▸ Entries shown:
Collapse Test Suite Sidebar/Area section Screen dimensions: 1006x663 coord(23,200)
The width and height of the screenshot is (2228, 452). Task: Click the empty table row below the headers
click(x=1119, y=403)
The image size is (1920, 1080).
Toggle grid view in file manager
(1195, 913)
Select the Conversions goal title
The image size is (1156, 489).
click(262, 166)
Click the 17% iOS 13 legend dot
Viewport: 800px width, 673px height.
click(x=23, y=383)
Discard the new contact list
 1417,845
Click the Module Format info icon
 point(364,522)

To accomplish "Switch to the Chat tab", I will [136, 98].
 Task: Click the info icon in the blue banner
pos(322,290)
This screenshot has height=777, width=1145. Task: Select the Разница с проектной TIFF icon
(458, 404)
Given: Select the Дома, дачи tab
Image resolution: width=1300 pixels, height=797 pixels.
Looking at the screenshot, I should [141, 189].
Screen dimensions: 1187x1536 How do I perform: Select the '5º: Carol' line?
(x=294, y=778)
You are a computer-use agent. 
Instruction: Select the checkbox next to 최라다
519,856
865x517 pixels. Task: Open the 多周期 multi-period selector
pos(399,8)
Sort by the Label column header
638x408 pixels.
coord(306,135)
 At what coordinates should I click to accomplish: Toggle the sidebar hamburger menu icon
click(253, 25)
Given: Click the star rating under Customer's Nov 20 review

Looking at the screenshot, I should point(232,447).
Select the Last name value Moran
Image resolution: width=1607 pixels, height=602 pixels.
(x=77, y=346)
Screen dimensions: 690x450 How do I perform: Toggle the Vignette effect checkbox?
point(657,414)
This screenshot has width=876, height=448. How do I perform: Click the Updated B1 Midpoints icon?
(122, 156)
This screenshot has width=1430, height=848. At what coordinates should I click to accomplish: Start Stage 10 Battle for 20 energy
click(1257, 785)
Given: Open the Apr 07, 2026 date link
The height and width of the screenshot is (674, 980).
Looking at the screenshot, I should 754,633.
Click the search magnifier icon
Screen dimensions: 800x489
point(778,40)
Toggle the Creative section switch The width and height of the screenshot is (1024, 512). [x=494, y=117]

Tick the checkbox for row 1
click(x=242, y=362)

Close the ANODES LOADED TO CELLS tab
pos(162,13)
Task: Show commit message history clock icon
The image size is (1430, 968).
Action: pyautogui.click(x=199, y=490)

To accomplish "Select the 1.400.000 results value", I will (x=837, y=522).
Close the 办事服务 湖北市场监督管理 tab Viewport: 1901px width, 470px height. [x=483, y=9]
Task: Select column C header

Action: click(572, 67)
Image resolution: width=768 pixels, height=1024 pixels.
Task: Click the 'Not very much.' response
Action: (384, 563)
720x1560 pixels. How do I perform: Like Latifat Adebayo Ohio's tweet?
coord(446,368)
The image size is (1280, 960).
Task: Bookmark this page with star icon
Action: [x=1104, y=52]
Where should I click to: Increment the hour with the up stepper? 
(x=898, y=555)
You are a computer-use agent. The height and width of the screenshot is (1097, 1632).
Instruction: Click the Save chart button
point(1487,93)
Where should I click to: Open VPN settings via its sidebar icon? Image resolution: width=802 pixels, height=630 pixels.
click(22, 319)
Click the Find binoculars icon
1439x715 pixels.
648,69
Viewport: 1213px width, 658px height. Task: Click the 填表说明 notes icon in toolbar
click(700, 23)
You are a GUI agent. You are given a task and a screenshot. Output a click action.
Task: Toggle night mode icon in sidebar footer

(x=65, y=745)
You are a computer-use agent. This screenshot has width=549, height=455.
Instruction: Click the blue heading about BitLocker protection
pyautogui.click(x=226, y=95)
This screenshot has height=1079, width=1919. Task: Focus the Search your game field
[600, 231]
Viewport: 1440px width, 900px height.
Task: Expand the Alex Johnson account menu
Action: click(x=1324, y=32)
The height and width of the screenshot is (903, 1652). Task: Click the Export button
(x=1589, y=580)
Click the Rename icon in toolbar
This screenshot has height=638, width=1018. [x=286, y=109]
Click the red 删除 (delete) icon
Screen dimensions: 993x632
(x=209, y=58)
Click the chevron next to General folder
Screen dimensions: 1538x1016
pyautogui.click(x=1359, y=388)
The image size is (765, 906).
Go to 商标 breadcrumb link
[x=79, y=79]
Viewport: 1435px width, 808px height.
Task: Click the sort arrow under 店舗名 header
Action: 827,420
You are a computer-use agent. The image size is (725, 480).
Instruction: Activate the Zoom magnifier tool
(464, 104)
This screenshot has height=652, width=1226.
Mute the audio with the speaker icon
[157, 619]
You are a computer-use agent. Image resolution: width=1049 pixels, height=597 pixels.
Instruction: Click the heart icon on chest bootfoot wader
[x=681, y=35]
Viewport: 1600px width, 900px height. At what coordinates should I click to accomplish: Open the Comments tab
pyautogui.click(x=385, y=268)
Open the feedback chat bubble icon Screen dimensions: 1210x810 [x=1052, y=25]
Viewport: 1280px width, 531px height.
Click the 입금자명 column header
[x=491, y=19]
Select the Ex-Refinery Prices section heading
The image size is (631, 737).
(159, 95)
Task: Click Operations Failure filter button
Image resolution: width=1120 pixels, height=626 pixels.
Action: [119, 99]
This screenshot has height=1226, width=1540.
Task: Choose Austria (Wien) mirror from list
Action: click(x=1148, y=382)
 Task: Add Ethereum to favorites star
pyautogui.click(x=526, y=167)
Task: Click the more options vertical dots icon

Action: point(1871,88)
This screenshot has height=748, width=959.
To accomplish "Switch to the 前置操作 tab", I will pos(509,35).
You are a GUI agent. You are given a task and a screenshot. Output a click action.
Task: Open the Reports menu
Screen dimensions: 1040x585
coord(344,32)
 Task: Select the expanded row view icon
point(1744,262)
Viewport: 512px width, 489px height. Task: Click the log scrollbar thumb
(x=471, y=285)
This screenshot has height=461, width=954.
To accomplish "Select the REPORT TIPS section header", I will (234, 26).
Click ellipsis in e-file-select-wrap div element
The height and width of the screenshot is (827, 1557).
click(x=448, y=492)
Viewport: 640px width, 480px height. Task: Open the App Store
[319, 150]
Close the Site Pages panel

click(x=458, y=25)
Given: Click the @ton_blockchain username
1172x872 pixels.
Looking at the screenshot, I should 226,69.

▸ Work instruction: The entire listing is to be printed once more, word for word.

▸ Answer space:
Collapse Test Suite Sidebar/Area section Screen dimensions: 1006x663 coord(23,200)
The width and height of the screenshot is (2228, 452). Task: Click the empty table row below the headers
click(x=1119, y=403)
The image size is (1920, 1080).
Toggle grid view in file manager
(1195, 913)
Select the Conversions goal title
The image size is (1156, 489).
click(262, 166)
Click the 17% iOS 13 legend dot
Viewport: 800px width, 673px height.
click(x=23, y=383)
Discard the new contact list
 1417,845
Click the Module Format info icon
 point(364,522)

To accomplish "Switch to the Chat tab", I will [136, 98].
 Task: Click the info icon in the blue banner
pos(322,290)
This screenshot has height=777, width=1145. Task: Select the Разница с проектной TIFF icon
(458, 404)
Given: Select the Дома, дачи tab
Image resolution: width=1300 pixels, height=797 pixels.
Looking at the screenshot, I should [141, 189].
Screen dimensions: 1187x1536 How do I perform: Select the '5º: Carol' line?
(x=294, y=778)
You are a computer-use agent. 
Instruction: Select the checkbox next to 최라다
519,856
865x517 pixels. Task: Open the 多周期 multi-period selector
pos(399,8)
Sort by the Label column header
638x408 pixels.
coord(306,135)
 At what coordinates should I click to accomplish: Toggle the sidebar hamburger menu icon
click(253, 25)
Given: Click the star rating under Customer's Nov 20 review

Looking at the screenshot, I should point(232,447).
Select the Last name value Moran
Image resolution: width=1607 pixels, height=602 pixels.
(x=77, y=346)
Screen dimensions: 690x450 How do I perform: Toggle the Vignette effect checkbox?
point(657,414)
This screenshot has width=876, height=448. How do I perform: Click the Updated B1 Midpoints icon?
(122, 156)
This screenshot has width=1430, height=848. At what coordinates should I click to accomplish: Start Stage 10 Battle for 20 energy
click(1257, 785)
Given: Open the Apr 07, 2026 date link
The height and width of the screenshot is (674, 980).
Looking at the screenshot, I should 754,633.
Click the search magnifier icon
Screen dimensions: 800x489
point(778,40)
Toggle the Creative section switch The width and height of the screenshot is (1024, 512). [x=494, y=117]

Tick the checkbox for row 1
click(x=242, y=362)

Close the ANODES LOADED TO CELLS tab
pos(162,13)
Task: Show commit message history clock icon
The image size is (1430, 968).
Action: pyautogui.click(x=199, y=490)

To accomplish "Select the 1.400.000 results value", I will (x=837, y=522).
Close the 办事服务 湖北市场监督管理 tab Viewport: 1901px width, 470px height. [x=483, y=9]
Task: Select column C header

Action: click(572, 67)
Image resolution: width=768 pixels, height=1024 pixels.
Task: Click the 'Not very much.' response
Action: (384, 563)
720x1560 pixels. How do I perform: Like Latifat Adebayo Ohio's tweet?
coord(446,368)
The image size is (1280, 960).
Task: Bookmark this page with star icon
Action: [x=1104, y=52]
Where should I click to: Increment the hour with the up stepper? 
(x=898, y=555)
You are a computer-use agent. The height and width of the screenshot is (1097, 1632).
Instruction: Click the Save chart button
point(1487,93)
Where should I click to: Open VPN settings via its sidebar icon? Image resolution: width=802 pixels, height=630 pixels.
click(22, 319)
Click the Find binoculars icon
1439x715 pixels.
648,69
Viewport: 1213px width, 658px height. Task: Click the 填表说明 notes icon in toolbar
click(700, 23)
You are a GUI agent. You are given a task and a screenshot. Output a click action.
Task: Toggle night mode icon in sidebar footer

(x=65, y=745)
You are a computer-use agent. This screenshot has width=549, height=455.
Instruction: Click the blue heading about BitLocker protection
pyautogui.click(x=226, y=95)
This screenshot has height=1079, width=1919. Task: Focus the Search your game field
[600, 231]
Viewport: 1440px width, 900px height.
Task: Expand the Alex Johnson account menu
Action: click(x=1324, y=32)
The height and width of the screenshot is (903, 1652). Task: Click the Export button
(x=1589, y=580)
Click the Rename icon in toolbar
This screenshot has height=638, width=1018. [x=286, y=109]
Click the red 删除 (delete) icon
Screen dimensions: 993x632
(x=209, y=58)
Click the chevron next to General folder
Screen dimensions: 1538x1016
pyautogui.click(x=1359, y=388)
The image size is (765, 906).
Go to 商标 breadcrumb link
[x=79, y=79]
Viewport: 1435px width, 808px height.
Task: Click the sort arrow under 店舗名 header
Action: 827,420
You are a computer-use agent. The image size is (725, 480).
Instruction: Activate the Zoom magnifier tool
(464, 104)
This screenshot has height=652, width=1226.
Mute the audio with the speaker icon
[157, 619]
You are a computer-use agent. Image resolution: width=1049 pixels, height=597 pixels.
Instruction: Click the heart icon on chest bootfoot wader
[x=681, y=35]
Viewport: 1600px width, 900px height. At what coordinates should I click to accomplish: Open the Comments tab
pyautogui.click(x=385, y=268)
Open the feedback chat bubble icon Screen dimensions: 1210x810 [x=1052, y=25]
Viewport: 1280px width, 531px height.
Click the 입금자명 column header
[x=491, y=19]
Select the Ex-Refinery Prices section heading
The image size is (631, 737).
(159, 95)
Task: Click Operations Failure filter button
Image resolution: width=1120 pixels, height=626 pixels.
Action: [119, 99]
This screenshot has height=1226, width=1540.
Task: Choose Austria (Wien) mirror from list
Action: click(x=1148, y=382)
 Task: Add Ethereum to favorites star
pyautogui.click(x=526, y=167)
Task: Click the more options vertical dots icon

Action: point(1871,88)
This screenshot has height=748, width=959.
To accomplish "Switch to the 前置操作 tab", I will pos(509,35).
You are a GUI agent. You are given a task and a screenshot. Output a click action.
Task: Open the Reports menu
Screen dimensions: 1040x585
coord(344,32)
 Task: Select the expanded row view icon
point(1744,262)
Viewport: 512px width, 489px height. Task: Click the log scrollbar thumb
(x=471, y=285)
This screenshot has height=461, width=954.
To accomplish "Select the REPORT TIPS section header", I will (234, 26).
Click ellipsis in e-file-select-wrap div element
The height and width of the screenshot is (827, 1557).
click(x=448, y=492)
Viewport: 640px width, 480px height. Task: Open the App Store
[319, 150]
Close the Site Pages panel

click(x=458, y=25)
Given: Click the @ton_blockchain username
1172x872 pixels.
Looking at the screenshot, I should 226,69.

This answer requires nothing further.